Italian-American butcher and chef (1910–2001)

Giacomo "Jack" Ubaldi (September 16, 1910 – July 14, 2001) was an Italian-American butcher and chef. Ubaldi is credited for the selection, marketing and sale of bottom sirloin subprimal cuts in New York City as the "Newport steak."

Ubaldi was born in Perugia, Italy on September 16, 1910. In February 1918, he traveled with family aboard the Dante Alighieri and was processed at Ellis Island, receiving American citizenship in 1932. Ubaldi left formal education after the eighth grade to train as a butcher and chef, working variously for independent and family-owned ventures before opening Greenwich Village butcher shop Florence Prime Meat Market in 1936. He kept the business temporarily closed while serving in the United States Navy from 1943 to 1946, and sold it in 1974. From 1976 to 1995, Ubaldi instructed demonstration courses in selecting, preparing and cutting meat at The New School for Social Research and the Institute of Culinary Education.

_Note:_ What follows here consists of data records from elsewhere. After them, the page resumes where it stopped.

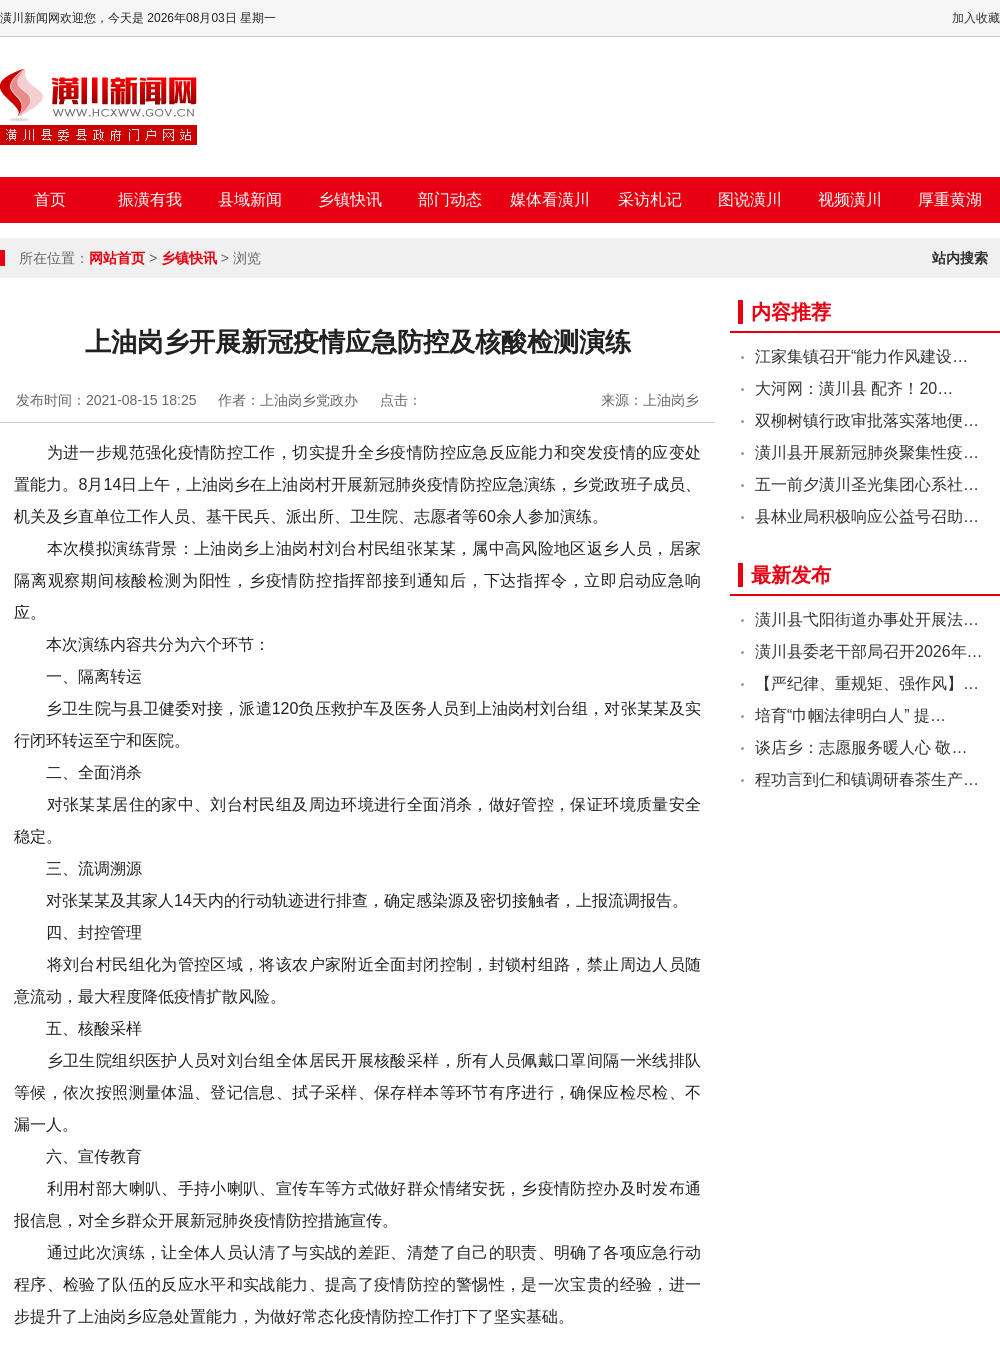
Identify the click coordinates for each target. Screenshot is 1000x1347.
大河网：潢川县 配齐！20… (854, 388)
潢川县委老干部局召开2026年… (869, 651)
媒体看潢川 (550, 199)
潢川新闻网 (98, 107)
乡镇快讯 (350, 199)
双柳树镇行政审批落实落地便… (867, 420)
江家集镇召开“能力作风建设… (861, 356)
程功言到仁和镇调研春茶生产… (867, 779)
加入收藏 (976, 18)
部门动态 (450, 199)
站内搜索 (960, 258)
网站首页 (117, 258)
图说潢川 (750, 199)
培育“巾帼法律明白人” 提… (850, 715)
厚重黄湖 (950, 199)
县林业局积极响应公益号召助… (867, 516)
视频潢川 (850, 199)
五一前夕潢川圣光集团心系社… (867, 484)
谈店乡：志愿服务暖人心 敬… (861, 747)
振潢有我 (150, 199)
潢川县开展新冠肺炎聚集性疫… (867, 452)
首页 (50, 199)
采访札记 (650, 199)
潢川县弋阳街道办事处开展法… (867, 619)
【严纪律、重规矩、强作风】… (867, 683)
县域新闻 (250, 199)
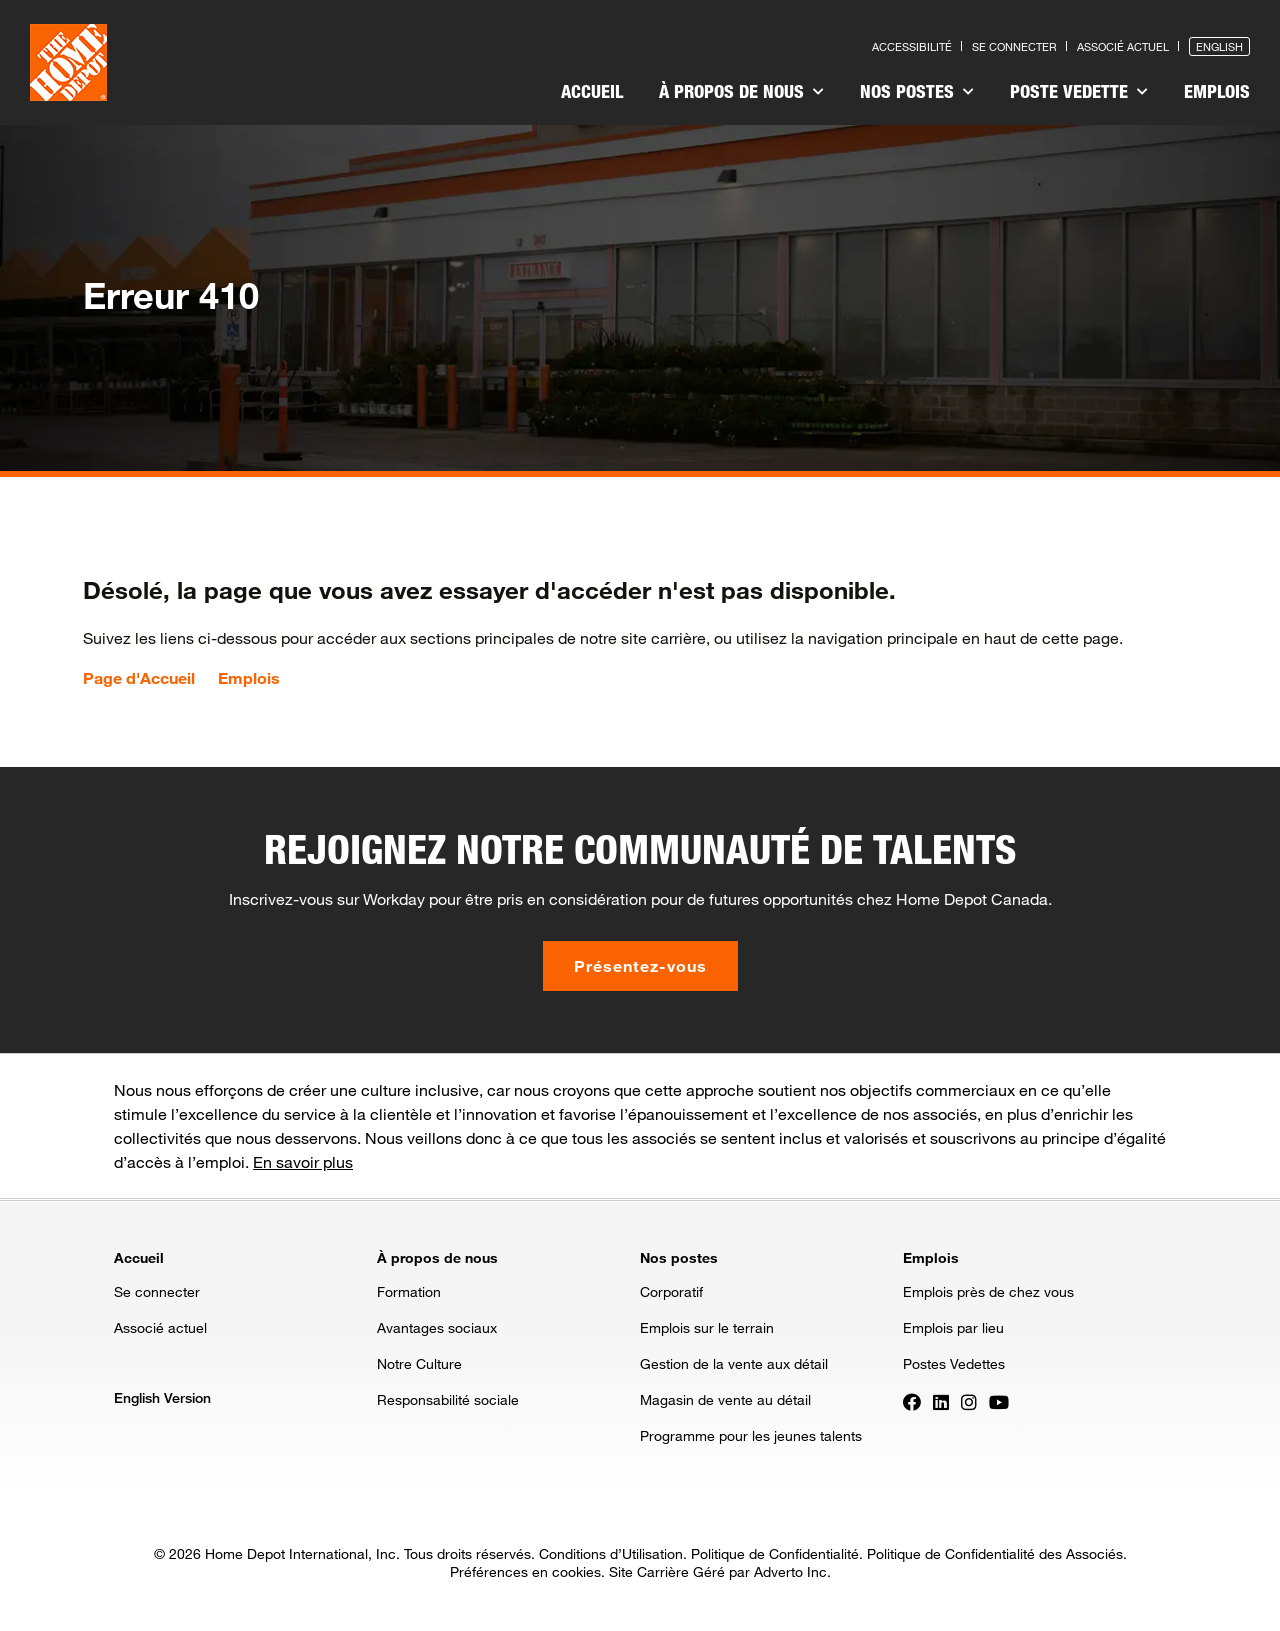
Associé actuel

Ubaldi described his introduction to and use of the bottom sirloin:

When I was discharged from the United States Navy, and returned to New York to reopen my store, I found that meat wholesalers had switched over to the system of selling beef that now prevails, that of "fabricating" beef, that is, cut-down sections of the meat instead of forequarters and hindquarters. Many of these cuts were new to me. The bottom butt caught my eye and, as the price was reasonable, I bought three pieces, each weighing about 8 to 10 pounds. When I got them back to the store and took them apart, I liked the high quality of the meat and its fat content. I sliced the piece that is shaped like a triangle into little steaks about 1 to 1¼ inches thick.

At that time a lot of my customers were single people or young couples, and they really took to these steaks and their reasonable price, but they wanted to know what to ask for next time they came in. One night [after 1957] I saw an ad for Newport cigarettes on television and was struck by the similarity of the white quarter moon opening the ad to the shape of my little steaks. So we christened them Newport steaks.

Ubaldi was one of several American butchers and chefs in the 1940s and 1950s to have independently utilized the bottom sirloin from fabricated beef. Ubaldi's preparation of the bottom butt involved a unique, undisclosed cut and folding technique, which is reproduced by current ownership of Florence Prime Meat Market in its offering of the Newport steak.